All of the characters in Newport, even the ones I found distasteful, are vivid and well formed. I felt like I was walking the halls of the lavish Newport estate and attending the seances right along side everyone. 

I'm also attracted to stories with rich and vibrant settings. Newport delivers this in spades through both the historical details and the location. I have always wanted to see what the seaside escapes of the wealthy were like and I feel that this novel does a fair job of painting that picture. Class issues arise throughout this one as well as gender issues. As much as I often want to go back and experience  things in a different era than my own, I am not sure that I could be happy in a time where women were not seen as the stewards of their own lives.

All in all, I highly recommend this one to fans of historical fiction who crave a little bit of the mystical. Jill Morrow kept me guessing as she weaved together the past and present. I would often think I knew how characters were connected only to be surprised by a new twist. I also have a longing to visit Newport after reading this one.


One Last Gripe: I wish that Newport had more of the gothic feel to it.

My Favorite Thing About This Book: The flashbacks

First Sentence: The lighthouse on the shore flashed its beacon in time with each rolling heave of Jim Reid's stomach.

Favorite Character: Amy

Least Favorite Character: Nicholas



Following in the steps of Beatriz Williams and Amor Towles, this richly atmospheric, spellbinding novel transports readers to the dazzling, glamorous world of Newport during the Roaring Twenties and to a mansion filled with secrets as a debonair lawyer must separate truth from deception.

Spring 1921. The Great War is over, Prohibition is in full swing, the Depression still years away, and Newport, Rhode Island's glittering "summer cottages" are inhabited by the gloriously rich families who built them.

Attorney Adrian De la Noye is no stranger to Newport, having sheltered there during his misspent youth. Though he'd prefer to forget the place, he returns to revise the will of a well-heeled client. Bennett Chapman's offspring have the usual concerns about their father's much-younger fiancee. But when they learn of the old widower's firm belief that his first late wife, who "communicates" via seance, has chosen the beautiful Catherine Walsh for him, they're shocked.

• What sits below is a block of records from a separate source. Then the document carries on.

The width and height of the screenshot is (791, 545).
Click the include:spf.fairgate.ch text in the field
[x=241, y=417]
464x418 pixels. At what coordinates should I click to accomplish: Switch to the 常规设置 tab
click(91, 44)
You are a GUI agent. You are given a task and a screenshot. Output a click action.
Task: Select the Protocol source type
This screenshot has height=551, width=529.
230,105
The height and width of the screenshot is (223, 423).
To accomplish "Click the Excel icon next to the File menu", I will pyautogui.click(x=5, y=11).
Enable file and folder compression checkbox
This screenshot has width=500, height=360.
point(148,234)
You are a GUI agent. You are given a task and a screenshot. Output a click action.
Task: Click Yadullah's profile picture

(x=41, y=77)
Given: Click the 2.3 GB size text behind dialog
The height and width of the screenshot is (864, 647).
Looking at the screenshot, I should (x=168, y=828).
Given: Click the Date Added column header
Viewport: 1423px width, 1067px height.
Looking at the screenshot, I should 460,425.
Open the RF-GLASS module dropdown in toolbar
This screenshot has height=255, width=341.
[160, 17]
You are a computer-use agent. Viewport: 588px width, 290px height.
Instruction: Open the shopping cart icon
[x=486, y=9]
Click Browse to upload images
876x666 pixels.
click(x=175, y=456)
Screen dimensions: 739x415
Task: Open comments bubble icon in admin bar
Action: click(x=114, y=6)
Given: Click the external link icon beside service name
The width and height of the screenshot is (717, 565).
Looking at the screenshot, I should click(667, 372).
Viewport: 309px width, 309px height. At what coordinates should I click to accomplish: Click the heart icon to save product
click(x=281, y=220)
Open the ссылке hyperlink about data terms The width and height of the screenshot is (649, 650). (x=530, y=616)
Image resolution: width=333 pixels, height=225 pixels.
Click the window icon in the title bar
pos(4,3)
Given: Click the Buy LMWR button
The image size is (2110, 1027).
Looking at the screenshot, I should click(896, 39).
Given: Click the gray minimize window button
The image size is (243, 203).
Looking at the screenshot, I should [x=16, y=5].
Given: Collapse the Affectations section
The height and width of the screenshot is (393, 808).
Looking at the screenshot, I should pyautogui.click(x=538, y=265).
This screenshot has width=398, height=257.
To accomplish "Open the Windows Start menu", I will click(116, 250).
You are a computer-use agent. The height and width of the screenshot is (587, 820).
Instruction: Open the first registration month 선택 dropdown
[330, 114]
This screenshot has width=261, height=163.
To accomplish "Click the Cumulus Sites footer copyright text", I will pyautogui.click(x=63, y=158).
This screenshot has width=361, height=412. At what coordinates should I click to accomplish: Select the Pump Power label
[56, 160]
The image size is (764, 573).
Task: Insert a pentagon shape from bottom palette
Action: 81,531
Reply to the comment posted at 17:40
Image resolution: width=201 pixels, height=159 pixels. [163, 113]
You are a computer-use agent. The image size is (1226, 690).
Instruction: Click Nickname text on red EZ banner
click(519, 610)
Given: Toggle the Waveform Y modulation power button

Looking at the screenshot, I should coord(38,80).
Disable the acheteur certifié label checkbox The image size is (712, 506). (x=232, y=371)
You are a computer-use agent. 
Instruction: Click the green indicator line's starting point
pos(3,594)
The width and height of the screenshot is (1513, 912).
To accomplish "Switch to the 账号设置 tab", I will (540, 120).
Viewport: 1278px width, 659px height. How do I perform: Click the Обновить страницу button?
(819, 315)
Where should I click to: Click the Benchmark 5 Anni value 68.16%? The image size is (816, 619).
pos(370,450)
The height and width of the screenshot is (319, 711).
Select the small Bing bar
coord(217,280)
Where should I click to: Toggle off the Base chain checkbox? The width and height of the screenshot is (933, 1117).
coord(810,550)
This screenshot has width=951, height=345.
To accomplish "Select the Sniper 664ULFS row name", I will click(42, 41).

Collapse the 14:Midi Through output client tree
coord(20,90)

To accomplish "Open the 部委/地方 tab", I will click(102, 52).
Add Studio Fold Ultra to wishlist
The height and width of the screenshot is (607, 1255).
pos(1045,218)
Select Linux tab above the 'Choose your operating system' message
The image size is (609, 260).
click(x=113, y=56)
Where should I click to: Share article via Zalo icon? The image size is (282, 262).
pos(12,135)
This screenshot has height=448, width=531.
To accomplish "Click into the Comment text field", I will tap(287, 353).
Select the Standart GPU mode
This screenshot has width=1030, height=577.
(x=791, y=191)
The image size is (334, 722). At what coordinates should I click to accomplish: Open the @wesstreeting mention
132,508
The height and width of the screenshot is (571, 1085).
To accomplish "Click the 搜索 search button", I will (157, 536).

And for Adrian, encountering Catherine in the last place he saw her decades ago proves to be a far greater surprise.

Still, De la Noye is here to handle a will, and he fully intends to do so--just as soon as he unearths every last secret, otherworldly or not, about the Chapmans, Catherine Walsh . . . and his own very fraught history.

A skillful alchemy of social satire, dark humor, and finely drawn characters, Newport vividly brings to life the glitzy era of the 1920s.